Classic text and exercise in this area is:
Betty Edwards
New Drawing on the Right Side of the Brain Workbook
Has all you need
Sunil Chhatralia
-----Original Message-----
From: The UK drawing research network mailing list
[mailto:[log in to unmask]] On Behalf Of Janet Allison
Sent: 25 October 2005 12:43
To: [log in to unmask]
Subject: Undergraduate Dissertation
Dear All,
I am a undergraduate studying Psychology (I previously studied art at
Leeds
Art College at Degree level) at Trinity & All Saints College in Leeds.
I am
interested in how art making is/could form another, parallel language
and
access/expression of what we see and remember.
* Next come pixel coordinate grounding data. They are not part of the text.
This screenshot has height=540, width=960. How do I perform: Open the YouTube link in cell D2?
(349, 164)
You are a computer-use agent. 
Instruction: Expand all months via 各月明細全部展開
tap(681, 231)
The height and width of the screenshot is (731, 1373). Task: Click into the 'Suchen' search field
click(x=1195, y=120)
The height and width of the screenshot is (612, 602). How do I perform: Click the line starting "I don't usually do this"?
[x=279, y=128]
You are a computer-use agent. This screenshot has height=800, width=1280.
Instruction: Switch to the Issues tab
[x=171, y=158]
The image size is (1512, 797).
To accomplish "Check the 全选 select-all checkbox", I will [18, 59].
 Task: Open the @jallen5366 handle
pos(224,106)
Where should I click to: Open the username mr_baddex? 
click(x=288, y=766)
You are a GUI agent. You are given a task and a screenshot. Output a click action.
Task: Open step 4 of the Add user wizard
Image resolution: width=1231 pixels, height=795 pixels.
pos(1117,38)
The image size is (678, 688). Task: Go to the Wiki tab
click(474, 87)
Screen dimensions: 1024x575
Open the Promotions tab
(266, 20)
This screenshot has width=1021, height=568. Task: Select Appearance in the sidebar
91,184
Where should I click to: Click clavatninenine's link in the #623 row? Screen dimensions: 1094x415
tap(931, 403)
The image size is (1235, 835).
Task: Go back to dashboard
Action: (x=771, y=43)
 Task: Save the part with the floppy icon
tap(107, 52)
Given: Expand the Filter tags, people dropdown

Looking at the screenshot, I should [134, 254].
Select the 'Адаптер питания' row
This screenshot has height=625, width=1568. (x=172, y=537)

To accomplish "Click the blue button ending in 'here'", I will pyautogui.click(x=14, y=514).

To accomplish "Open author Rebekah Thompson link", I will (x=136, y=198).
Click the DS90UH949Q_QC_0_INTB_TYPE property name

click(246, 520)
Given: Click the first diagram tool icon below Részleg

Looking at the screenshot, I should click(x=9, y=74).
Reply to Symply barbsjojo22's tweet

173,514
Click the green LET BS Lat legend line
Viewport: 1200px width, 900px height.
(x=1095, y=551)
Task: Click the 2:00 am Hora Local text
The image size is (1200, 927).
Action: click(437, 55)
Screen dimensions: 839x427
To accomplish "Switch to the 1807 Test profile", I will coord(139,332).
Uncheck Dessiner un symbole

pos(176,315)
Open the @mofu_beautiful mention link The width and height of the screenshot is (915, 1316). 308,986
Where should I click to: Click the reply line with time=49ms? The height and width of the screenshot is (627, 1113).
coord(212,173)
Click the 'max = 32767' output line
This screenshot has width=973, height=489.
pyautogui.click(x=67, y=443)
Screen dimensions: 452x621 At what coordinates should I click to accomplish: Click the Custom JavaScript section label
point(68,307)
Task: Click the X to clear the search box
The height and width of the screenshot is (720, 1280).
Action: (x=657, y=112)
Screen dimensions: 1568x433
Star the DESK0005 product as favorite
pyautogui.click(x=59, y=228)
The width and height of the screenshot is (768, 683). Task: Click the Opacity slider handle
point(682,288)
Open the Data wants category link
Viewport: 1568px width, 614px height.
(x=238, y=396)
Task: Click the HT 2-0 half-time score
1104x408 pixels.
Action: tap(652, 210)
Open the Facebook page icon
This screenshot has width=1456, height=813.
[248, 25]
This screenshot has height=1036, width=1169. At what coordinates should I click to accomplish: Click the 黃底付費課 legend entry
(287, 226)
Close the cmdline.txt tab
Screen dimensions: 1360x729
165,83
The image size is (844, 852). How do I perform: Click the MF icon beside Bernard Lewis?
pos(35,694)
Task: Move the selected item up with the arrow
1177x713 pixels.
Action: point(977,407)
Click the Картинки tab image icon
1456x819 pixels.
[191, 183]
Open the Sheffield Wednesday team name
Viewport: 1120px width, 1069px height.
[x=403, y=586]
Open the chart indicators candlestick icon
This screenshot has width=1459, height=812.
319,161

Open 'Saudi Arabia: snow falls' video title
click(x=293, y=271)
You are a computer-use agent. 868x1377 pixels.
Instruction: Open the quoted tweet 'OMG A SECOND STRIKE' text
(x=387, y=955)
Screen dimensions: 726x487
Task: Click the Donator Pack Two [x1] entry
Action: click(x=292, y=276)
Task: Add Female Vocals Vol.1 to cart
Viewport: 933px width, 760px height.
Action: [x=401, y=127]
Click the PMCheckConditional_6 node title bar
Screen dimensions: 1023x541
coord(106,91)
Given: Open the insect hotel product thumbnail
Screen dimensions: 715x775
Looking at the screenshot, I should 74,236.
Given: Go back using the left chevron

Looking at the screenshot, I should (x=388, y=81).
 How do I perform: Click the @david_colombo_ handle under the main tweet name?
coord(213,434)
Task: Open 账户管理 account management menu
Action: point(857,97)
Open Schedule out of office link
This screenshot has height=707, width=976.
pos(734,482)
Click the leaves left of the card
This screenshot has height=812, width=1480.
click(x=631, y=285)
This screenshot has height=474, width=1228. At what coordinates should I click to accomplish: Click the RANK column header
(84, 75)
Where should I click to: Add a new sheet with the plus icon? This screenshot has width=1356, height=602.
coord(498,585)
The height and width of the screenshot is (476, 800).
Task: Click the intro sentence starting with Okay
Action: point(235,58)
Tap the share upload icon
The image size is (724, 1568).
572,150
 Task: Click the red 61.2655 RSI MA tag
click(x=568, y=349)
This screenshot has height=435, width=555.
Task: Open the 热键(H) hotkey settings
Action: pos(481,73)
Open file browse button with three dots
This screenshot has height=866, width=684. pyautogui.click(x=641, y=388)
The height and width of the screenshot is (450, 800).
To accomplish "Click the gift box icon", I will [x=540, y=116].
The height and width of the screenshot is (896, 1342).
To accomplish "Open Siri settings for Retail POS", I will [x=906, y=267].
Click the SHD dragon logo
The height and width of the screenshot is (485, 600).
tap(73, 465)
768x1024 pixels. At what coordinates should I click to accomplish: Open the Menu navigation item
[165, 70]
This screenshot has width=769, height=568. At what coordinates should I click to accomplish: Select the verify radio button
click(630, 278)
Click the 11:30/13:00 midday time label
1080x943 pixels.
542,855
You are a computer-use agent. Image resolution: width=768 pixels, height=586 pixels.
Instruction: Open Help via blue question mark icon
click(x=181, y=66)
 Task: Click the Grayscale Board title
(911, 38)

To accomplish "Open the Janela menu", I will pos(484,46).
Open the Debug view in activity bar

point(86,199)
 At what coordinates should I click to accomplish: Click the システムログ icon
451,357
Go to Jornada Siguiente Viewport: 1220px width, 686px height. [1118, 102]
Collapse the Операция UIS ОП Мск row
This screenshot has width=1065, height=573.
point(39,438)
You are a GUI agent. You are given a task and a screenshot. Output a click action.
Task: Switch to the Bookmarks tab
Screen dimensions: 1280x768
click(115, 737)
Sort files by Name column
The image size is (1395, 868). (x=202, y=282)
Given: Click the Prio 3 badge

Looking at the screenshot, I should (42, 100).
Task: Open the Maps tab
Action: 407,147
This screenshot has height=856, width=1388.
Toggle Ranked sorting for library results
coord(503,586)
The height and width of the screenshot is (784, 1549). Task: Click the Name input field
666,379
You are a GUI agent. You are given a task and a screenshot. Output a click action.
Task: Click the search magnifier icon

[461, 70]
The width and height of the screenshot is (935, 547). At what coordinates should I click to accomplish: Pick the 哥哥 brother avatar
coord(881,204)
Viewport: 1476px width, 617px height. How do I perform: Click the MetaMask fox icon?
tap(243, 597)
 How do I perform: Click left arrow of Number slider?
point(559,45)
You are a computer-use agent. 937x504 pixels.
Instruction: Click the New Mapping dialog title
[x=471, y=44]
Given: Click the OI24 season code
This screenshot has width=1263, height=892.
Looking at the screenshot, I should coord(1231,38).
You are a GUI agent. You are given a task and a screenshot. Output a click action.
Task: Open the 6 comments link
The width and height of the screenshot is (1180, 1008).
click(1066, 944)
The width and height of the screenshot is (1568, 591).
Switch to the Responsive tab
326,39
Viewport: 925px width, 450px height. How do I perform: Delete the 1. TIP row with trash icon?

To this end my 3rd year
dissertation is investigating any affect that art making has on the
recall
of an everyday event in comparison to a cognitive/structured interview.
I am currently at the design stage and considering such things as Left
vs
Right mode of drawing etc.
For example I am thinking of having a pre-lim task of drawing something
upside down to a) encourage confidence in art making and b) to encourage
the
use of the right (creative) hemisphere but am concerned that this may
affect the everyday memory (un-prompted/motivated) that they have just
been
exposed to - I wondered if there was any literature/advice available on
this
. . . ?
I would welcome and appreciate any and all input that could be spared(!)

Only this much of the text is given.